更に、「ベーンを開閉させるスクリューの回転軸は、リファレン スプレーンと水平でなければならない。(公差±1度まで許される。)」と規定する。



今回、筆者がこのページで上図までに示した技術アイディアは、現在(2023年)のF1テクニカル レギュレーションで許可される(様に文面が後に書き換える事は可能な)構造かと思うが、
もう現在、F1ファン歴32年程の老いた筆者には、技術的な創造力において年齢的に明らかに衰えて居るし、今のこれが限界であるのかもしれない。
おそらく、今回の件のアイディアに対し、もっと簡素で、小型で、軽量で、効率的な構造があるに違いないし、または、後から生み出されるに違いない。
そもそもグレージング対策に、より優れたレギュ案を思い付く人はいくらでも居そうに思う。

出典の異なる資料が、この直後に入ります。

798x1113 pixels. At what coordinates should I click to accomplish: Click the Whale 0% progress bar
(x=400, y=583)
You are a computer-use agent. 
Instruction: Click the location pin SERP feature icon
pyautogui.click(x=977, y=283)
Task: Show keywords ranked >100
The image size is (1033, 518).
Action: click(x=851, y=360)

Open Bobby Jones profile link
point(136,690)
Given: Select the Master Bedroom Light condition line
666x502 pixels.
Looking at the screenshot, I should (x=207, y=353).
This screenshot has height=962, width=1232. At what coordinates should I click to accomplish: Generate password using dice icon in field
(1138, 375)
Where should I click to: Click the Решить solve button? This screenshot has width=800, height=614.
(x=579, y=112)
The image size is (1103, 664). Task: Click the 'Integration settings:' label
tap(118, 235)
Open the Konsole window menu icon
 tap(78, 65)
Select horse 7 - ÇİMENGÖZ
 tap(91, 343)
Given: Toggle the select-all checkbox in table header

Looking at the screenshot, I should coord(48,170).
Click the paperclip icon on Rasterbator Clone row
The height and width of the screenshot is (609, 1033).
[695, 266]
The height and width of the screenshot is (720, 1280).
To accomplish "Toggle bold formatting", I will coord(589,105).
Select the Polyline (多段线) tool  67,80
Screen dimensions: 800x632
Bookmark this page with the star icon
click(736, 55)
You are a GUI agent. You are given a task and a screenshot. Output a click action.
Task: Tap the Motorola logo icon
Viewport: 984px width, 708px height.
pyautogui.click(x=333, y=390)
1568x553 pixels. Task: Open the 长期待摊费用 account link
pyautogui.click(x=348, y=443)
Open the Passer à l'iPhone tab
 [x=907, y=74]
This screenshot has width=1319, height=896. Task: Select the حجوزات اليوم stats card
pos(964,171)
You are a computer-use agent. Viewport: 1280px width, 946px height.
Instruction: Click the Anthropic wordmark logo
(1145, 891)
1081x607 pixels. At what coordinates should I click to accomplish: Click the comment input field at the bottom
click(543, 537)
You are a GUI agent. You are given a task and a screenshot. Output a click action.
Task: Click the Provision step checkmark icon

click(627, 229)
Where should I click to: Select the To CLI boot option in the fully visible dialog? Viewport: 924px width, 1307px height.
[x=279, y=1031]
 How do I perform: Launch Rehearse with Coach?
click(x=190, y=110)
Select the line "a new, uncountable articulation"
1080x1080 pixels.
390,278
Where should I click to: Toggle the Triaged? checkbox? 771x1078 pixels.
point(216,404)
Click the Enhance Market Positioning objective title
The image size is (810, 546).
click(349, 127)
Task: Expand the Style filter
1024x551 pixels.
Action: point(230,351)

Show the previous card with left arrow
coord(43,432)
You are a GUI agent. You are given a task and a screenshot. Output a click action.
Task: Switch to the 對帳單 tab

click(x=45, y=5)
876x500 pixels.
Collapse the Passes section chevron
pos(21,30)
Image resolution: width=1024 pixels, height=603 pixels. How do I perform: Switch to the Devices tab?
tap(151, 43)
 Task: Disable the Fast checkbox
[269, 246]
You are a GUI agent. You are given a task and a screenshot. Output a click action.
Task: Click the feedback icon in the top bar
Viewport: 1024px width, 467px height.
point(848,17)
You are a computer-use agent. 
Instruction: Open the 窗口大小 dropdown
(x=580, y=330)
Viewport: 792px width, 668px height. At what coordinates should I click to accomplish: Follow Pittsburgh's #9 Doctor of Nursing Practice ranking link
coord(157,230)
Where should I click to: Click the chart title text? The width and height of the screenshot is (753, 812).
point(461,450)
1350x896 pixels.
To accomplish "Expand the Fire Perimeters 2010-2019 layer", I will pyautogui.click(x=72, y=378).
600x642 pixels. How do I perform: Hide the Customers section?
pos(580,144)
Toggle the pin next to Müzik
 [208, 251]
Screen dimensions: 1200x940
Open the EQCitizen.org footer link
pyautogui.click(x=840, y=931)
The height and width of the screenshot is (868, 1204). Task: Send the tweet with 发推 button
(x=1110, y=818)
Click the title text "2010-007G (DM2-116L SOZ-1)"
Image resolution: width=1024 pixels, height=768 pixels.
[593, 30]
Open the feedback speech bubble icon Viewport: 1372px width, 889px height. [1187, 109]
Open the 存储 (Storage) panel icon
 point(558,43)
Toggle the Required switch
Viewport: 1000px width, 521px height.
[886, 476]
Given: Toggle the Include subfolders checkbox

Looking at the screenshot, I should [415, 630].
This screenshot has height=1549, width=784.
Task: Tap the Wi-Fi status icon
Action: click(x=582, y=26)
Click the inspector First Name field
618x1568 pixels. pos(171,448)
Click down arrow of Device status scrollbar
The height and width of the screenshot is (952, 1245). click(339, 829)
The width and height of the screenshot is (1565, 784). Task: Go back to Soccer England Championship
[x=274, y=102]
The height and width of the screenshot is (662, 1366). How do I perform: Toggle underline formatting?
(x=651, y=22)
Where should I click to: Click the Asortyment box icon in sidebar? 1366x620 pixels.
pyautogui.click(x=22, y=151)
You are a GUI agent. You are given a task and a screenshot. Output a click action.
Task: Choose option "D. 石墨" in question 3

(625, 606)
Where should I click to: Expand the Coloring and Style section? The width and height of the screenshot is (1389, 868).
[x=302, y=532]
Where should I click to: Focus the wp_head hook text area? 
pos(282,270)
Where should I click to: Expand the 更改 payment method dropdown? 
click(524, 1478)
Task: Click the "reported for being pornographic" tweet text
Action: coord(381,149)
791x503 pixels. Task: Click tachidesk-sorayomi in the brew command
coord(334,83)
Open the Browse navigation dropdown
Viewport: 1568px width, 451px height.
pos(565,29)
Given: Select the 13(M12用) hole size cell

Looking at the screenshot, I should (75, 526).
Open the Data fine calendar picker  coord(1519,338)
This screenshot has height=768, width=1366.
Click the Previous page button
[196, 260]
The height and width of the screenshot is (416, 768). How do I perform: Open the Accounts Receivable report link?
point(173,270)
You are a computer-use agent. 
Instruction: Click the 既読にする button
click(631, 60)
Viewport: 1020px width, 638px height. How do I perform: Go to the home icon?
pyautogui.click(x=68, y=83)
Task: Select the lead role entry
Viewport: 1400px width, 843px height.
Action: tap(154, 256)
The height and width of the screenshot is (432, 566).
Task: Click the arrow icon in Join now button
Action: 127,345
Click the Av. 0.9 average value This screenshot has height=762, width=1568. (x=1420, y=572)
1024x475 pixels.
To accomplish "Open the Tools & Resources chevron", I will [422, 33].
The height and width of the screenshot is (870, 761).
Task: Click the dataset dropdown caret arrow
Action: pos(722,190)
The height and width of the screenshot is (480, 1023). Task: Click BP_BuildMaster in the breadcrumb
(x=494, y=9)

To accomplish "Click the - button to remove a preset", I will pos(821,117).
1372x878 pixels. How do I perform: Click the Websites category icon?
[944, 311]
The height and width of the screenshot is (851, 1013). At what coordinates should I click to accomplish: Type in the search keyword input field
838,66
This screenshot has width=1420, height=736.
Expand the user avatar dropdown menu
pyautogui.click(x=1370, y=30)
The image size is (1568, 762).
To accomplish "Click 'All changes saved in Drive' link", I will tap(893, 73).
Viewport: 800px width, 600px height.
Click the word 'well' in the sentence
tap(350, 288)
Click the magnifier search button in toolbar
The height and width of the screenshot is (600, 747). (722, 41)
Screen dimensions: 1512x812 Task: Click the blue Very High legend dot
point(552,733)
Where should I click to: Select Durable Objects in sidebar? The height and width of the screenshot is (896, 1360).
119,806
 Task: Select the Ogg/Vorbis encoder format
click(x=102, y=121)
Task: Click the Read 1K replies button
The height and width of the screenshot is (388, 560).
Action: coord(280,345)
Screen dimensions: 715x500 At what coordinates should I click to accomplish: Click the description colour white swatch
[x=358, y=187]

そして最後に、実は、本ページで筆者が最も云いたい事は次の事である。筆者はF1グランプリとは元々、自動車レースの最高峰であったと認識していたが、
現代のF1はレギュで空力部品の稼働を禁止していても、レースをショーアップする要素として、例外としてリヤウイングのフラップを開くDRSは導入されている。
それならば、ブレーキ部品は安全面の問題なのだから、レギュで例外的に、
「走行中に雨天となった場合に限り、ブレーキダクト開口量の可変が許可される。」と改定しても、そろそろ良いのではないだろうか?

そうなれば、上図で筆者が描いた様なマニュアルで機械的で複雑で重たい物よりも、
もっと簡素で、油圧シリンダーや電気モーターで動作する、車輌側から制御できるアクティブなシステムへ『進化』させた方が良いのではないだろうか…?と想う次第だが、余計なお世話だろうか。